Record extracts
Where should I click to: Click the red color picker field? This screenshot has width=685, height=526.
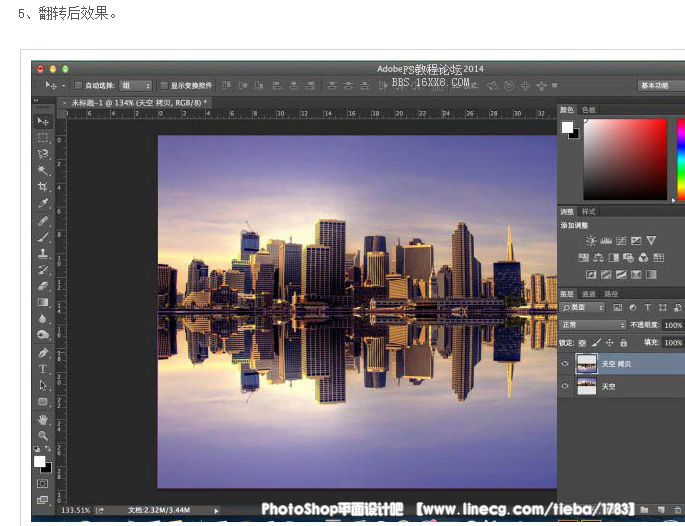pyautogui.click(x=625, y=158)
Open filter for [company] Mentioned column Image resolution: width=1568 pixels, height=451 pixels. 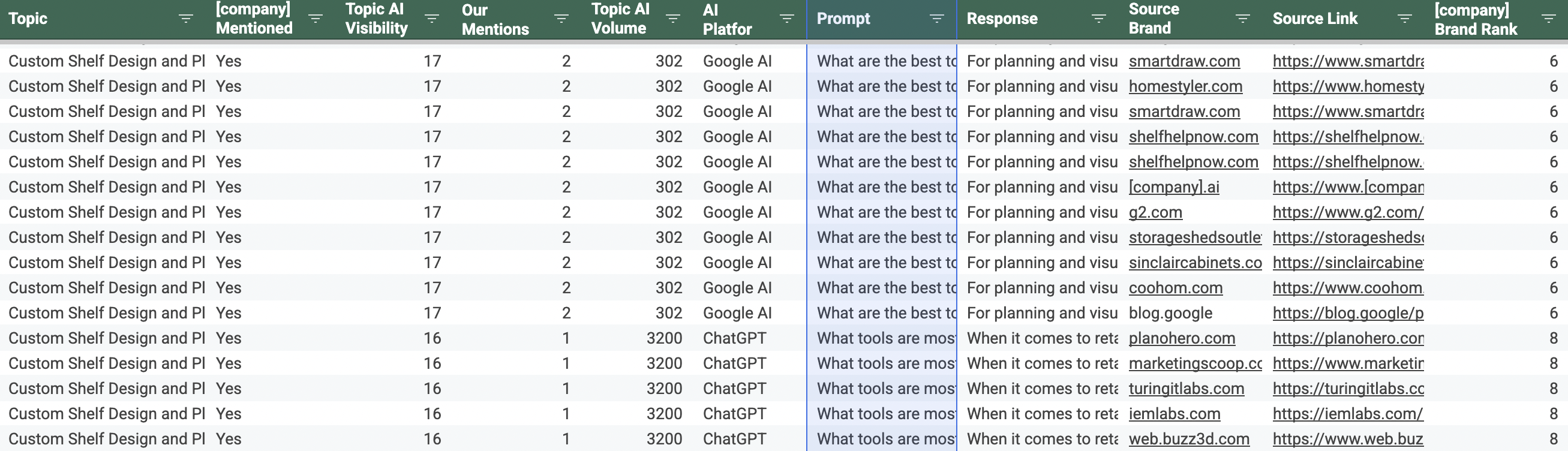tap(316, 19)
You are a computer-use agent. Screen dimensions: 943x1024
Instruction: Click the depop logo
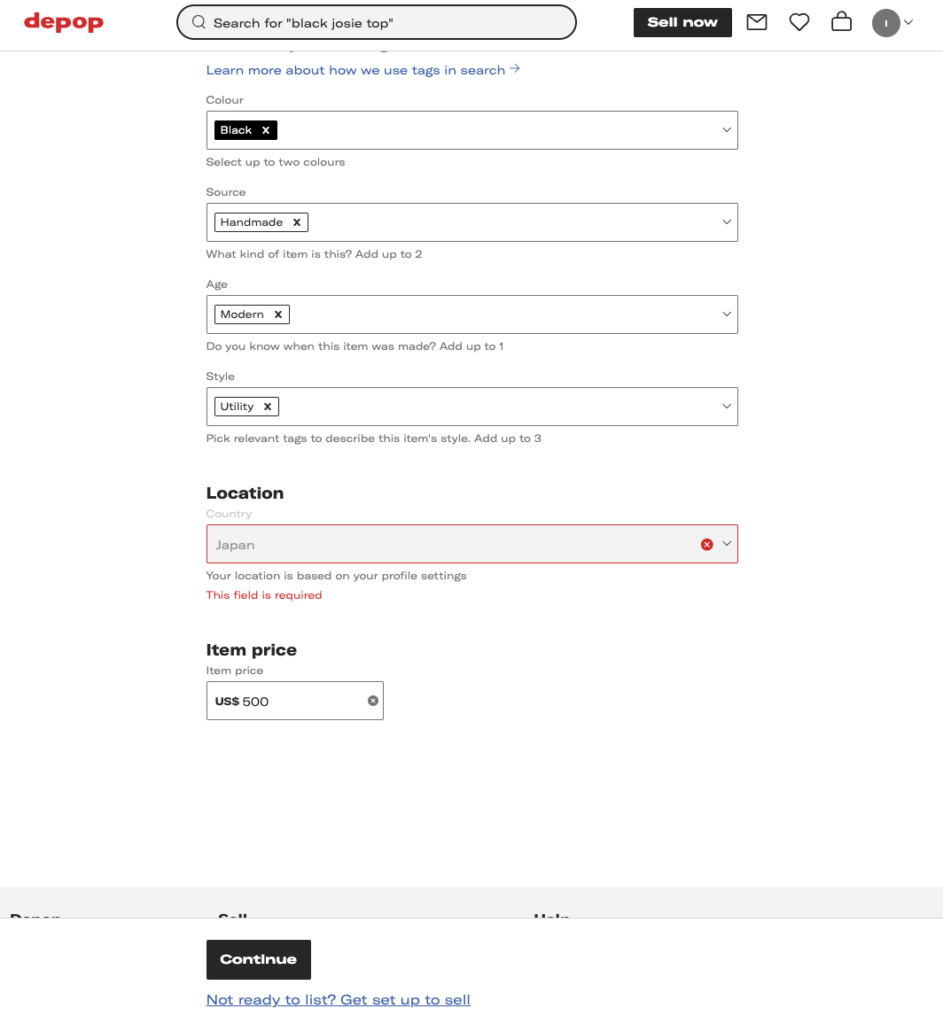pos(64,22)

Exercise goal
Print the lines from the one holding "You are a computer-use" through the last line of the records, word for word, and omit the pictures.

Task output
You are a computer-use agent. Screen dimensions: 943x1024
Instruction: Click the depop logo
pos(64,22)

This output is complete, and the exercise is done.